Across Far North Queensland there is a simple expectation that every family shares.
People want to feel safe in their homes.
They want to know their children can sleep at night without the fear of someone breaking into the house.
They want to know their car will still be in the driveway in the morning.
They want to know their small business will not be smashed and looted again.
But during Labor’s decade in power, that basic sense of safety was taken away from too many Queenslanders.
In 2023 alone, 289,657 Queenslanders became victims of crime.
Nearly 300,000 victims.
Queensland recorded the highest victim numbers in the nation. Robberies, break-ins and car theft were among the worst in Australia.
Nearly 50,000 break-ins occurred across the state, and more than 34,000 of those were people’s homes.
Homes.
The one place people should feel safe.
Mr Speaker, those are not just statistics.
Those numbers represent frightened families, exhausted police officers and communities that felt ignored by a government that refused to listen.
A government that weakened the law so youth criminals faced detention as a last resort and there were fewer consequences for their actions.
In Far North Queensland we’ve felt it firsthand, and we’ve been feeling it for years and we are tired.
I have spoken to residents who have had their cars stolen more than once.
Business owners who arrived at work to find broken glass across the floor again.
Parents who told their children to sleep with their bedroom doors locked.

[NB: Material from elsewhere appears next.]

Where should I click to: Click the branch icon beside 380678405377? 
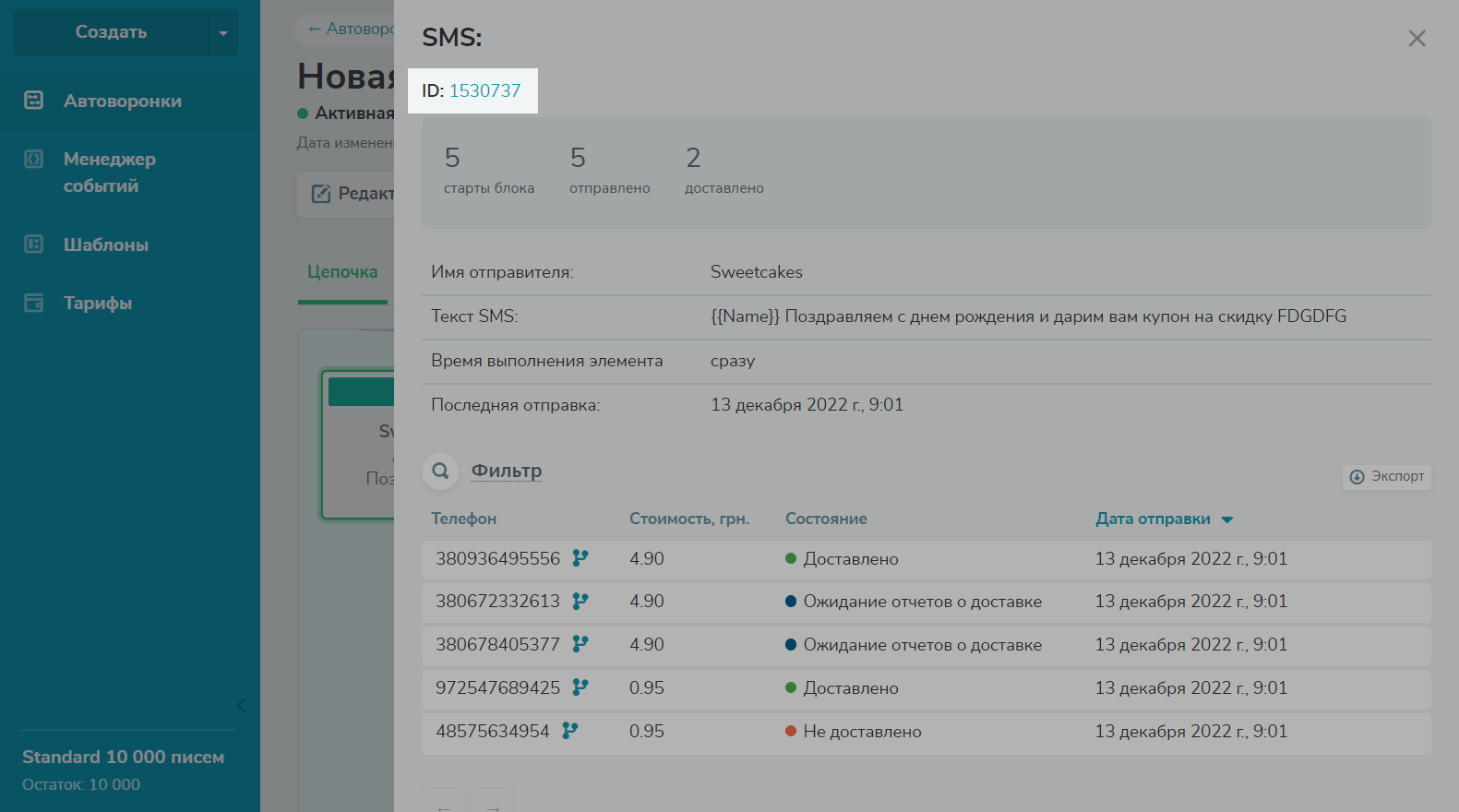tap(580, 644)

And while all of this was happening, what did Labor MPs say?
They called it a media beat-up.
Tell that to the victims.
Because the truth is this crisis did not appear out of thin air.
It was created by ten years of poor policy decisions.
In 2016, the Labor Government weakened the Youth Justice Act.
They made detention a last resort and removed breach of bail as an offence.
In 2019, they weakened bail laws even further, allowing more repeat offenders back into the community.
The result was predictable.
Repeat offenders committing crime after crime.
During Labor’s decade in power:
Total crime increased 27 per cent.
Car theft increased 101 per cent.
Break-ins increased 44 per cent.
Assaults increased 198 per cent.
Victim numbers increased 193 per cent.
That is not a small policy failure.
That is a decade-long collapse in community safety.
And I want to address the Member for Cairns.
For years he sat on the government benches while these laws were weakened, and he voted for them.
For years he defended the policies that allowed youth crime to spiral.
For years he failed to stand up for the people of Far North Queensland when they needed leadership.
When your community is hurting, you do not dismiss their concerns.
When crime is rising, you do not pretend the problem does not exist.
And when families are frightened in their own homes, you do not stay silent while your government weakens the law.
Interestingly he’s now speaking up in it now he’s not in government. He’s even advocating for liquor licensing changes that he could have advocated for when he was in government but he sat silent and now our city is filled with antisocial behaviour.
The Crisafulli Government is taking a very different approach.
We are restoring consequences through Adult Crime, Adult Time laws.
Those laws are now being expanded to cover 45 serious offences, including rioting, domestic violence strangulation and conspiring to murder.
More than 4,000 youth offenders have already been charged under these laws, sending a clear message that serious crime will have serious consequences.
Because in Queensland, the rights of victims must always come before the rights of criminals.
We are also strengthening police powers to protect our business precincts.
New Designated Business and Community Precinct laws will give police stronger powers to move on and ban repeat offenders from key commercial areas.
These reforms will also extend Jack’s Law wanding powers into those precincts to keep weapons off our streets.
This is about protecting small businesses, workers and families who deserve to feel safe in the places where they live and work.
We are backing these reforms with stronger frontline policing.
There are now more police in Far North Queensland than at any point in the past 12 years.
In 2018, the Member for Cairns celebrated the delivery of 47 police over four years.
This Government has delivered more than 199 police to Far North Queensland in just 15 months.
That is the difference between excuses and action.
Far North Queensland is strong and resilient.
But resilience should never be mistaken for acceptance.
Our communities will not accept crime as normal.
And under the Crisafulli Government they finally have a government that is listening, acting and standing up for them.
Because keeping Queenslanders safe is not optional.
It is the first duty of any government.
And it is a duty this government will never walk away from.